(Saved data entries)
=-=-=-=-=
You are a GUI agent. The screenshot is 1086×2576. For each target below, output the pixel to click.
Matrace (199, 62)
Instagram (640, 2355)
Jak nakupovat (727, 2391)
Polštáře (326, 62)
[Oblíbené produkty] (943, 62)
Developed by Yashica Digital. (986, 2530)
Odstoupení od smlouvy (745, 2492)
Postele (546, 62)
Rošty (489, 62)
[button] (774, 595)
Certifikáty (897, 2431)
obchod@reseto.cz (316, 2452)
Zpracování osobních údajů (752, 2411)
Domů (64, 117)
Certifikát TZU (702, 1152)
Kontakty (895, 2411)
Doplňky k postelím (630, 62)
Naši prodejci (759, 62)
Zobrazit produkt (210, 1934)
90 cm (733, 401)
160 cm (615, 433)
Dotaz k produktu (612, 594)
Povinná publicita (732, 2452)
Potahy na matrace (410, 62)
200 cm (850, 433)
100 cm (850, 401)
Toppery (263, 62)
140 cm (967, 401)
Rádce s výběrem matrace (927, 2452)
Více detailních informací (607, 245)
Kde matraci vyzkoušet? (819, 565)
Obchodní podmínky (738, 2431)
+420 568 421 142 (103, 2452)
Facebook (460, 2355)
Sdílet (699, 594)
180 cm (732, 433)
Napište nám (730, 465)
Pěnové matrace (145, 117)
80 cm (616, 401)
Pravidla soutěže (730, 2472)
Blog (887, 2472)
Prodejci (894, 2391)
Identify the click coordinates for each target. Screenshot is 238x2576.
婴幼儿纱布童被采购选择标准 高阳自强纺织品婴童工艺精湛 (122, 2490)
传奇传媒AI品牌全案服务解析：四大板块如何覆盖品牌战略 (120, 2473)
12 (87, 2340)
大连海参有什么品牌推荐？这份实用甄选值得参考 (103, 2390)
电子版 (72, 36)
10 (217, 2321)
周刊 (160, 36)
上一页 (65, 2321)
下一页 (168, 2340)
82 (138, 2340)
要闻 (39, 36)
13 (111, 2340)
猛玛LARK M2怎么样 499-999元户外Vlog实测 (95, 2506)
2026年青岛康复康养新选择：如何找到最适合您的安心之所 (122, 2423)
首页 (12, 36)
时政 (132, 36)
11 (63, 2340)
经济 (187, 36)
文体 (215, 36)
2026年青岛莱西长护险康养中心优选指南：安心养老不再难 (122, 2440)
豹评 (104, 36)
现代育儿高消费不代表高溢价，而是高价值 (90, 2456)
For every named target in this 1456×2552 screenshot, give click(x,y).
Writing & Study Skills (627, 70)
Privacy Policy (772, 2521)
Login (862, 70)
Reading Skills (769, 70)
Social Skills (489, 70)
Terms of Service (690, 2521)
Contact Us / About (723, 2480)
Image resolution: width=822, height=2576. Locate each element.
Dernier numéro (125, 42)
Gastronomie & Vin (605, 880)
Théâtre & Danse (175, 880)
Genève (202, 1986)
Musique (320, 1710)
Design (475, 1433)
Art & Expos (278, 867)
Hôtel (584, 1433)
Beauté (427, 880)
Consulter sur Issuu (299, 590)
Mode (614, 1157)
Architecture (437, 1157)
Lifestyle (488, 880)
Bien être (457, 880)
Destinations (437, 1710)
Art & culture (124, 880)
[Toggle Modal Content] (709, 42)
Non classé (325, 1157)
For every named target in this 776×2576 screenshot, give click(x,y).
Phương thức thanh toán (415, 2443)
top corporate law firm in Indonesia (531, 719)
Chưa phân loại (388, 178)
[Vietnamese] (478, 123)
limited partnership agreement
=-=-=-=-=
What you should do is return the records above exactly, leaving nothing out.

Answer space:
You are a GUI agent. The screenshot is 1086×2576. For each target below, output the pixel to click.
Matrace (199, 62)
Instagram (640, 2355)
Jak nakupovat (727, 2391)
Polštáře (326, 62)
[Oblíbené produkty] (943, 62)
Developed by Yashica Digital. (986, 2530)
Odstoupení od smlouvy (745, 2492)
Postele (546, 62)
Rošty (489, 62)
[button] (774, 595)
Certifikáty (897, 2431)
obchod@reseto.cz (316, 2452)
Zpracování osobních údajů (752, 2411)
Domů (64, 117)
Certifikát TZU (702, 1152)
Kontakty (895, 2411)
Doplňky k postelím (630, 62)
Naši prodejci (759, 62)
Zobrazit produkt (210, 1934)
90 cm (733, 401)
160 cm (615, 433)
Dotaz k produktu (612, 594)
Povinná publicita (732, 2452)
Potahy na matrace (410, 62)
200 cm (850, 433)
100 cm (850, 401)
Toppery (263, 62)
140 cm (967, 401)
Rádce s výběrem matrace (927, 2452)
Více detailních informací (607, 245)
Kde matraci vyzkoušet? (819, 565)
Obchodní podmínky (738, 2431)
+420 568 421 142 (103, 2452)
Facebook (460, 2355)
Sdílet (699, 594)
180 cm (732, 433)
Napište nám (730, 465)
Pěnové matrace (145, 117)
80 cm (616, 401)
Pravidla soutěže (730, 2472)
Blog (887, 2472)
Prodejci (894, 2391)
Identify the click coordinates for each target. Screenshot is 238x2576.
婴幼儿纱布童被采购选择标准 高阳自强纺织品婴童工艺精湛 (122, 2490)
传奇传媒AI品牌全案服务解析：四大板块如何覆盖品牌战略 (120, 2473)
12 (87, 2340)
大连海参有什么品牌推荐？这份实用甄选值得参考 (103, 2390)
电子版 (72, 36)
10 (217, 2321)
周刊 (160, 36)
上一页 (65, 2321)
下一页 (168, 2340)
82 (138, 2340)
要闻 (39, 36)
13 (111, 2340)
猛玛LARK M2怎么样 499-999元户外Vlog实测 (95, 2506)
2026年青岛康复康养新选择：如何找到最适合您的安心之所 (122, 2423)
首页 (12, 36)
时政 (132, 36)
11 (63, 2340)
经济 (187, 36)
文体 (215, 36)
2026年青岛莱西长护险康养中心优选指南：安心养老不再难 (122, 2440)
豹评 (104, 36)
现代育儿高消费不代表高溢价，而是高价值 (90, 2456)
For every named target in this 1456×2552 screenshot, give click(x,y).
Writing & Study Skills (627, 70)
Privacy Policy (772, 2521)
Login (862, 70)
Reading Skills (769, 70)
Social Skills (489, 70)
Terms of Service (690, 2521)
Contact Us / About (723, 2480)
Image resolution: width=822, height=2576. Locate each element.
Dernier numéro (125, 42)
Gastronomie & Vin (605, 880)
Théâtre & Danse (175, 880)
Genève (202, 1986)
Musique (320, 1710)
Design (475, 1433)
Art & Expos (278, 867)
Hôtel (584, 1433)
Beauté (427, 880)
Consulter sur Issuu (299, 590)
Mode (614, 1157)
Architecture (437, 1157)
Lifestyle (488, 880)
Bien être (457, 880)
Destinations (437, 1710)
Art & culture (124, 880)
[Toggle Modal Content] (709, 42)
Non classé (325, 1157)
For every named target in this 776×2576 screenshot, give click(x,y).
Phương thức thanh toán (415, 2443)
top corporate law firm in Indonesia (531, 719)
Chưa phân loại (388, 178)
[Vietnamese] (478, 123)
limited partnership agreement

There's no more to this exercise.